La narration, c’est le lien entre la façon dont on se raconte le monde. Et la façon dont on fait l’expérience du monde. C’est comme la différence entre physique newtonienne et la physique quantique. On ne connait pas le lien entre les deux, mais on sait que notre réalité est régit pas ses deux lois.
Les grands récits physiques, c’est l’équivalent des grands récits bibliques d’antan. Le grand récit scientifique, c’est le récit qui enchante le monde aujourd’hui. C’est comme le rapport entre la structure historique et l’héritage (les grandes tragédies du XXème siècle). Nous, on est entre les deux. A mi-chemin entre psychanalyse et science fiction.
Vous insistez sur ce rapport à l’histoire. Mais ce n’est que l’histoire contemporaine, parce que c’est un rapport à l’imagerie qui en découle.

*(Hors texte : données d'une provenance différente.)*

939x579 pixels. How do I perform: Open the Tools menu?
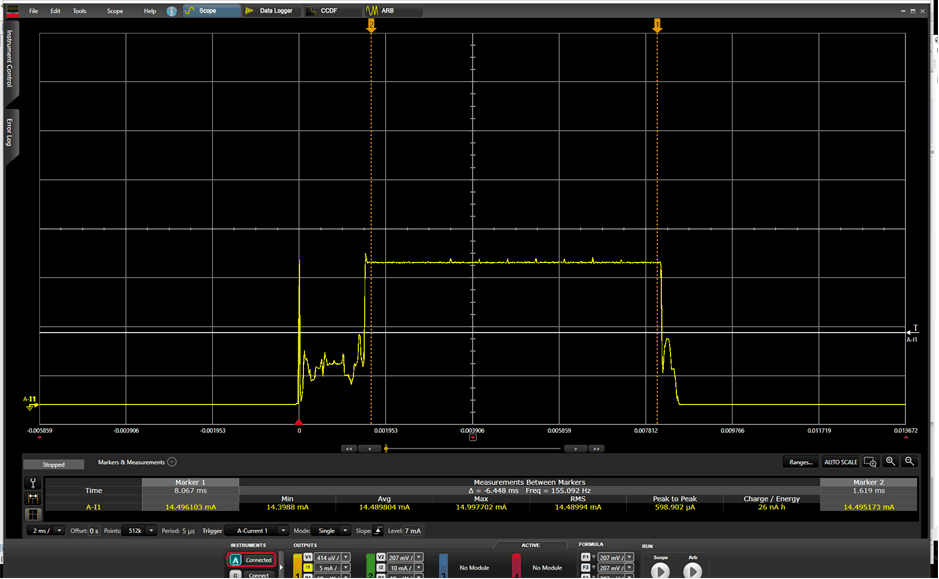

J.Z. – Tout à fait, ça me permet de reprendre l’initiative des images qu’on reçoit. Je redeviens le narrateur. Aujourd’hui, la télé est devenue un robinet à merde. La vraie pornographie, c’est le traitement médiatique. C’est un flux ininterrompu de rien.
Vous dessinez en permanence. C’est une forme de pulsion. Une pulsion de quoi ?
J.Z. – De vie. Vraiment. Ce serait beaucoup moins maîtrisé s’il s’agissait d’une pulsion de mort. D’ailleurs, le noir et blanc est là pour marquer une distance avec le fond.
En fait, j’essaie de dessiner comme Louis Ferdinand Céline écrit. Je suis très marqué par son rythme. Le choc des paradoxes. Le rapport au grotesque. Les cassures de rythmes. Sa façon de changer de style dans un même paragraphe, de se mettre à maltraiter la langue pour passer son message.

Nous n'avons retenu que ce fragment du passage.